Analis senior Monex Investindo Futures Albertus Christian mengatakan, penguatan rupiah hari ini lebih dipicu oleh aksi realisasi untung terhadap dolar AS setelah mengalami penguatan yang signifikan. Dia menegaskan, ini semata faktor profit taking dolar AS yang mendongkrak rupiah.
Sebab, jika dilihat dari pergerakannya, rupiah relatif sempit sehingga belum ada pergerakan yang signifikan di pasar. "Karena itu, sepanjang perdagangan, rupiah mencapai level terkuatnya 9.689 setelah mencapai level terlemahnya 9.712 per dolar AS dari posisi pembukaan di level terlemahnya itu,” katanya kepada INILAH.COM, di Jakarta, Selasa (5/3/2013).
Penguatan dolar AS sebelumnya dipicu oleh memburuknya data-data ekonomi yang dirilis di Eropa. Indeks sektor jasa Spanyol dan Italia menunjukkan angka yang lebih lemah.
Indeks sektor jasar Spanyol dirilis lebih rendah ke 44,7 dari publikasi sebelumnya 47. Ini menandakan sektor jasa Spanyol bergerak ke level kontraksi untuk Februari dan mengakhiri kenaikan sebelumnya. "Ini juga mengindikasikan bisnis baru dan sektor jasa mengalami penurunan," timpal dia.
Begitu juga dengan indeks sektor jasa Italia yang jatuh ke 43,6 dari sebelumnya 43,9.
Sementara itu, dari Asia, keputusan suku bunga Reserve Bank of Australia (RBA) menunjukkan tidak adanya perubahan suku bunga di level 3%. "Tapi, bank sentral memberikan sinyal pemangkasan suku bunga ke depannya," tuturnya.
Jadi, Christian menegaskan, secara keseluruhan laju rupiah sebenarnya masih sideways. "Sebab, pasar masih menunggu data ekonomi AS yang akan dirilis nanti malam yakni ISM Non-Manufacturing dan data penting non-farm payroll baru akan dirilis akhir pekan," ungkap dia.

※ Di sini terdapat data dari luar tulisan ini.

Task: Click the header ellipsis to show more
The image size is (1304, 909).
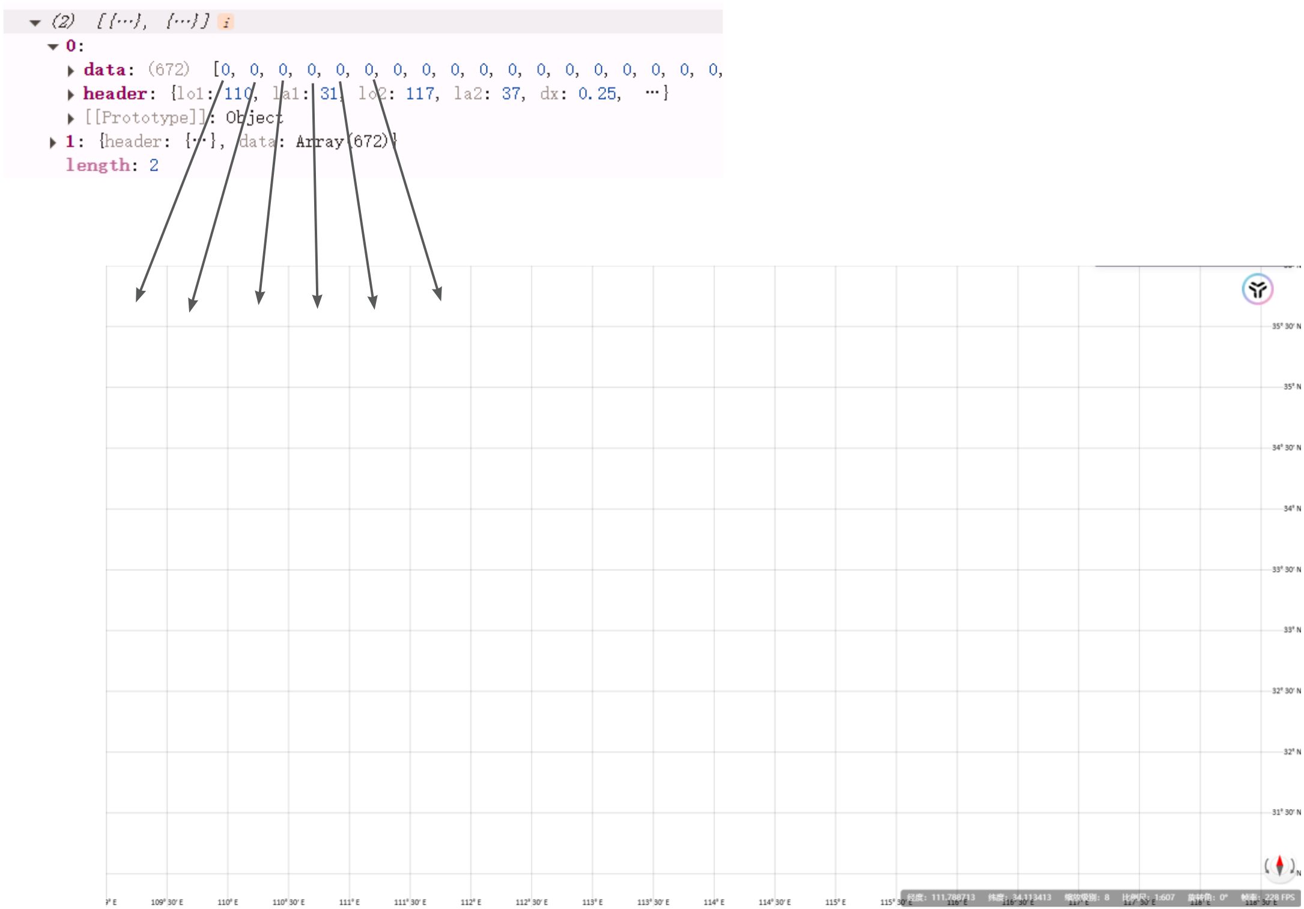Action: (x=652, y=93)
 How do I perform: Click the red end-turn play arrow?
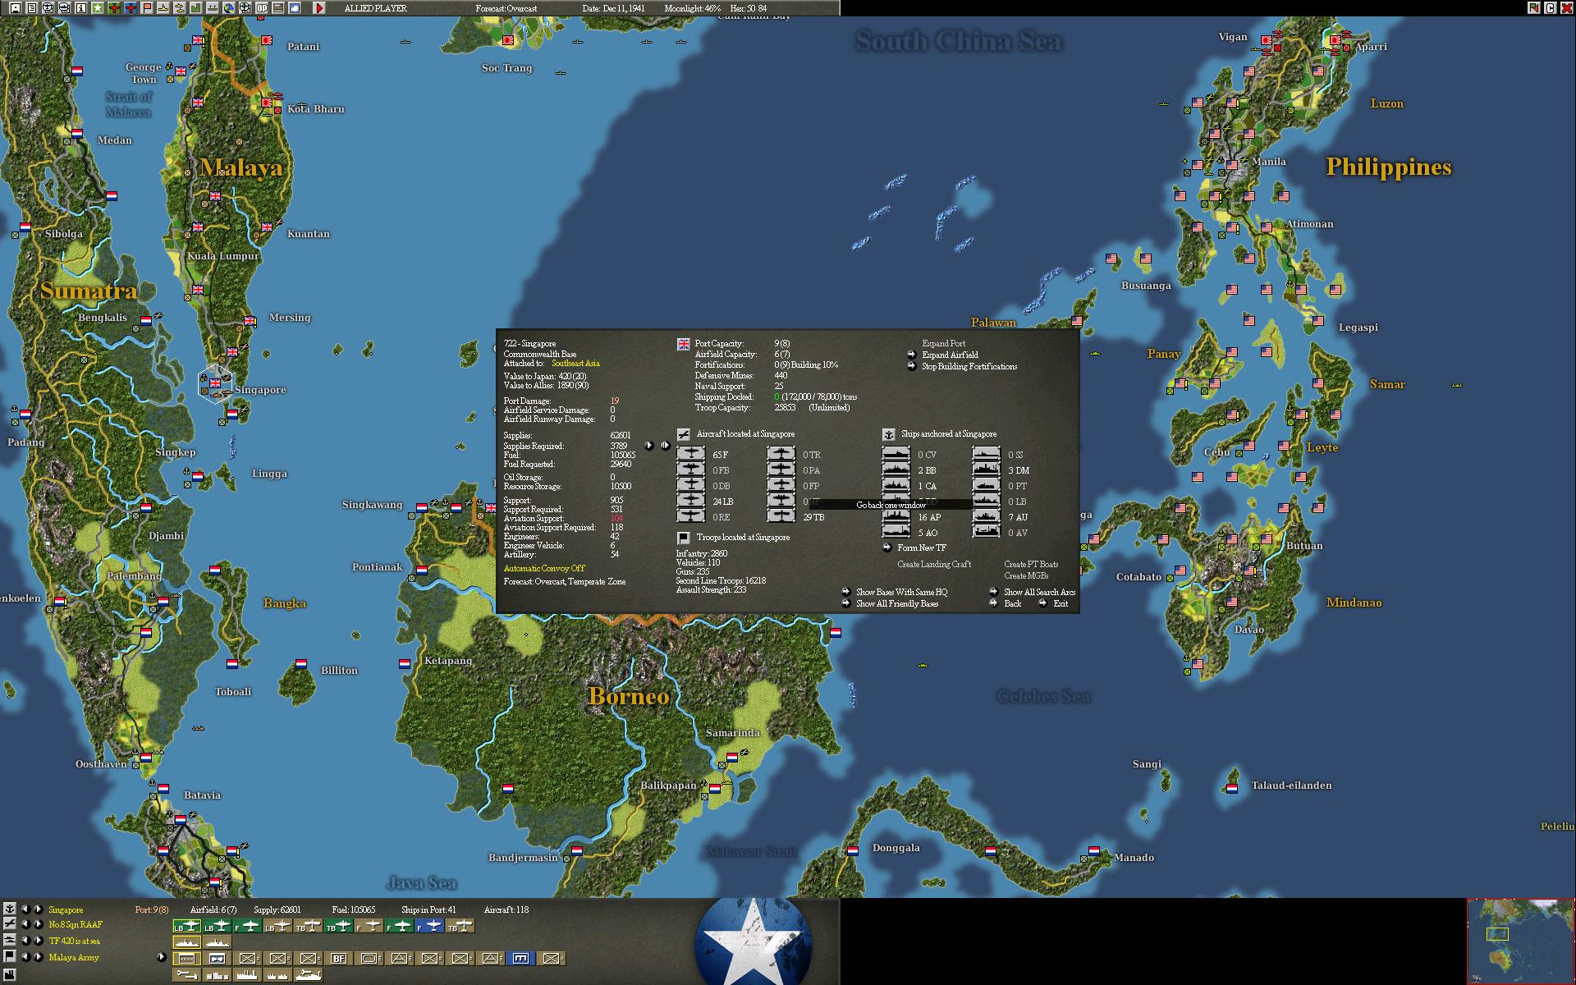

Alhasil, dolar AS melemah terhadap mayoritas mata uang utama termasuk terhadap euro (mata uang gabungan negara-negara Eropa). Indeks dolar AS melemah 0,24% ke 82,05 dari sebelumnya 82,21. "Terhadap euro, dolar AS ditransaksikan melemah ke US$1,3059 dari sebelumnya US$1,3024 per euro," imbuh Christian.